Situasi ini membuat beberapa negara turun tangan dan membuat konflik semakin melebar. AS mendukung penuh Israel dengan menggelontorkan dana dan persenjataan yang besar. Hal ini membuat pasukan Israel semakin percaya diri dapat membalas kekuatan Mesir dan Suriah. Dan benar saja, tidak sampai seminggu sejak serangan pertama dimulai, militer Israel sukses membuat pasukan Mesir dan Suriah kalang kabut.

Sementara itu, koalisi negara Arab langsung menyatakan dukungan terhadap Mesir dan Suriah. Karena sadar bahwa serangan balik Israel akan mengalahkan tentara Mesir dan Suriah, maka mereka menjalankan strategi lain dalam bentuk non-militer: menggunakan minyak sebagai senjata politik melalui keanggotaan dalam OPEC.

Sejak didirikan oleh Arab Saudi, Iran, Irak, Kuwait, dan Venezuela pada 14 September 1960, tepat hari ini 61 tahun silam, OPEC menjelma menjadi badan yang mengontrol dinamika harga minyak. Apalagi, anggota mayoritas OPEC kala itu didominasi oleh koalisi negara Arab yang menyatakan dukungannya terhadap Mesir-Suriah, sehingga mereka juga memegang kendali atas "senjata minyak".

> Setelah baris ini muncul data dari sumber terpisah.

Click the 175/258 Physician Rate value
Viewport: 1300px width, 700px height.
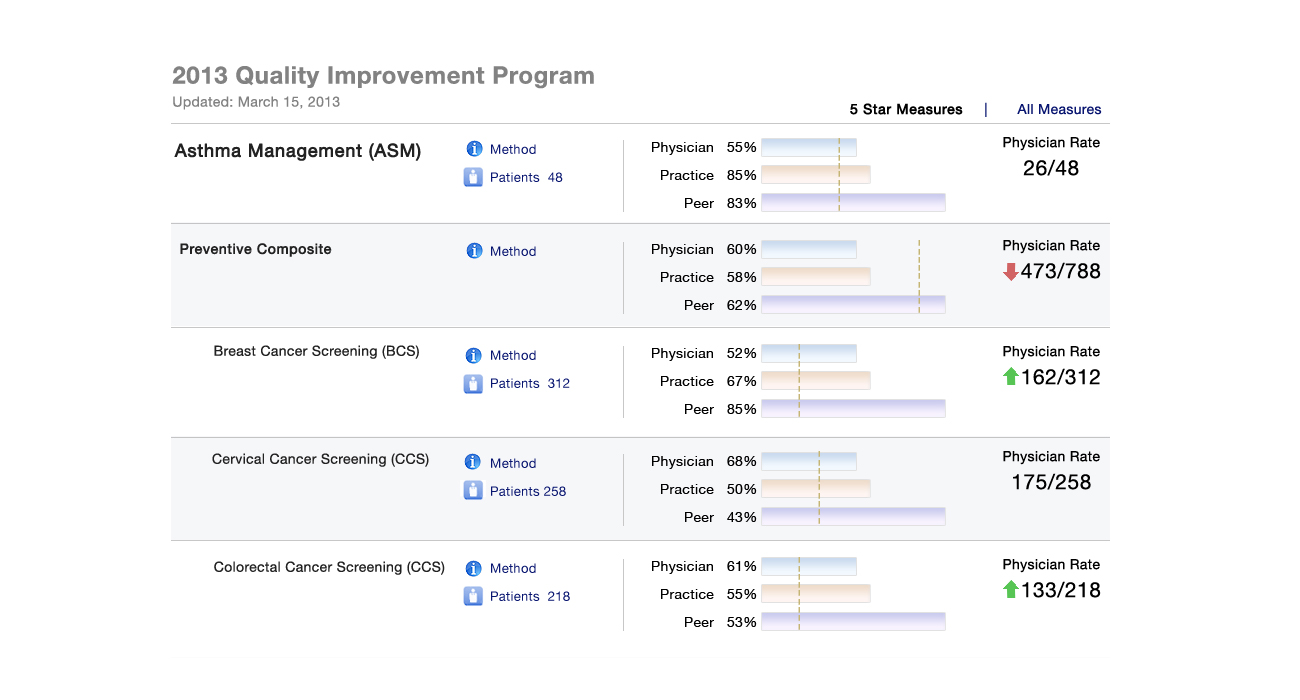click(1051, 482)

Menurut David S. Painter dalam “Oil And Geopolitics: The Oil Crises Of The 1970s And The Cold War” (2014), sejak tahun 1970 AS dan negara-negara Eropa sangat bergantung atas pengiriman minyak dari Timur Tengah yang sudah menjadi episentrum pasar minyak dunia. Kenyataan inilah yang menjadi senjata pemungkas sejumlah negara Arab. Artinya, mereka dapat memainkan kontrol atas minyak dunia untuk melawan AS dan sekutunya dalam perang melawan Israel

Terhitung sepuluh hari sejak serangan mendadak Mesir-Suriah, OPEC—sumber lain menyebut OAPEC (Organization of Arab Petroleum Exporting Countries [Organisasi Negara Arab Pengekspor Minyak Bumi])—memutuskan memotong pasokan minyak selama Israel masih menduduki wilayah sengketa dan hak rakyat Palestina tidak dipenuhi. Uniknya mereka justru menunjukkan ancamannya kepada negara Eropa dan Jepang dengan tujuan menekan AS agar mengubah kebijakannya dalam konflik Timur Tengah.

Tidak lama berselang, Kuwait, Arab Saudi, Qatar, UEA, Iran, dan Irak secara resmi menaikkan harga produksi minyaknya menjadi $3,65 per barel. Tindakan ini juga secara khusus ditunjukkan kepada seluruh pendukung Israel, bukan hanya AS tetapi juga Afrika Selatan, Rhodesia, dan Portugal.

Menurunnya produksi minyak yang tidak sebanding dengan tingginya permintaan membuat harga minyak melambung tinggi dan langsung membuat seluruh dunia ketar-ketir. Puncaknya terjadi pada Desember 1973 ketika harga minyak dunia mencapai titik tertingginya: $11,65 per barel. Di sisi lain, kondisi ini menjadi berkah bagi beberapa negara produsen minyak yang tidak ikut berperang, termasuk Indonesia.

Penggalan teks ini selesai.